— Нет, не я, а сам император велел Алексееву запросить мнение главнокомандующих, — уточнил Родзянко. — И все они единодушно ответили, что для блага родины его величеству нужно отречься. Больше того, Алексеев и Лукомский составили в Ставке текст отречения и прислали его на станцию Дно.
— И все-таки отрекли царя не генералы, а вы — председатель Государственной думы! — запальчиво заявил Дюрасов. — Потом, когда государь отрекся второго марта в пользу брата, вы говорили великому князю Михаилу Александровичу в его же доме на Миллионной улице о необходимости для спасения отечества не принимать царского скипетра в руки.

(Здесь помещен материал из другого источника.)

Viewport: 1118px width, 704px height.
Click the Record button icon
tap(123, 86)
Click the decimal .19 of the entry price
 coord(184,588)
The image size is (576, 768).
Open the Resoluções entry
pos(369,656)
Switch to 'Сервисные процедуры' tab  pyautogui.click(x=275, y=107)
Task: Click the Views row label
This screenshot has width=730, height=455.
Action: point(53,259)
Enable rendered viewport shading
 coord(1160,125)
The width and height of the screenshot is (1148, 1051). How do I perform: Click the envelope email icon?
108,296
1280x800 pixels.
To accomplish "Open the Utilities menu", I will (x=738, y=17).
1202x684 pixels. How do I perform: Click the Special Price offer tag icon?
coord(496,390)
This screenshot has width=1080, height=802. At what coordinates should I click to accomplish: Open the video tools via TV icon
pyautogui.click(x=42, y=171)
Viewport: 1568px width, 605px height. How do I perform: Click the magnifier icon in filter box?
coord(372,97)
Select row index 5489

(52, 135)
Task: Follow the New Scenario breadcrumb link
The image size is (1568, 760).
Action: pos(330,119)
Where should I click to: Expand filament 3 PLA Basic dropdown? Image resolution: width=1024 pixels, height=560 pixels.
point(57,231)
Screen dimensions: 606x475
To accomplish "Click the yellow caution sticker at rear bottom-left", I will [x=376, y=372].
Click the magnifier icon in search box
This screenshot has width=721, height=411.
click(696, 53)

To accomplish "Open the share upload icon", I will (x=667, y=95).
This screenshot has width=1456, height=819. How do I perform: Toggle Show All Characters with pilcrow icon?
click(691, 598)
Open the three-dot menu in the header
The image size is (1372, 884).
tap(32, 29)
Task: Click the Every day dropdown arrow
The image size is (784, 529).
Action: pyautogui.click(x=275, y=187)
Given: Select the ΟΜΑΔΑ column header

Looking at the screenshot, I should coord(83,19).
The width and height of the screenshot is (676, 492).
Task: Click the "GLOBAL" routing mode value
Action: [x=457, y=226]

Родзянко, словно боясь, что офицеры начнут бить его, торопливо поднялся со скамьи.
— Вы обманули Рузского, Алексеева, напугали Михаила Александровича, отрекли царя, и Николай Второй должен вас проклинать! — не унимался Дюрасов.
— Нет, император не будет проклинать меня. — Родзянко отрицательно мотнул головой. — Отдавая отречение Рузскому, он сказал: «Единственный, кто честно и беспристрастно предупреждал меня и смело говорил мне правду, был Родзянко!»
— Это он вашу искусную ложь принимал за правду до последней минуты своего царствования! — воскликнул Дюрасов. — Если бы вы не отрекли его прежде времени, Россия закончила бы войну полной победой над Германией, и мы сейчас, может быть, ходили бы по Берлину, а не по этой захолустной станице. Наконец, позвольте спросить: кто вскормил на своей груди гаденыша-провокатора Александра Федоровича Керенского? Только благодаря вам этот фигляр и болтун выскочил на пост председателя Временного правительства и своими действиями разложил русскую армию.
— Да, никто не принес столько вреда России, как вы и ваш Керенский. — Ковалевский ткнул пальцем в грудь Родзянко.
Широкое одутловатое лицо бывшего председателя Государственной думы побелело.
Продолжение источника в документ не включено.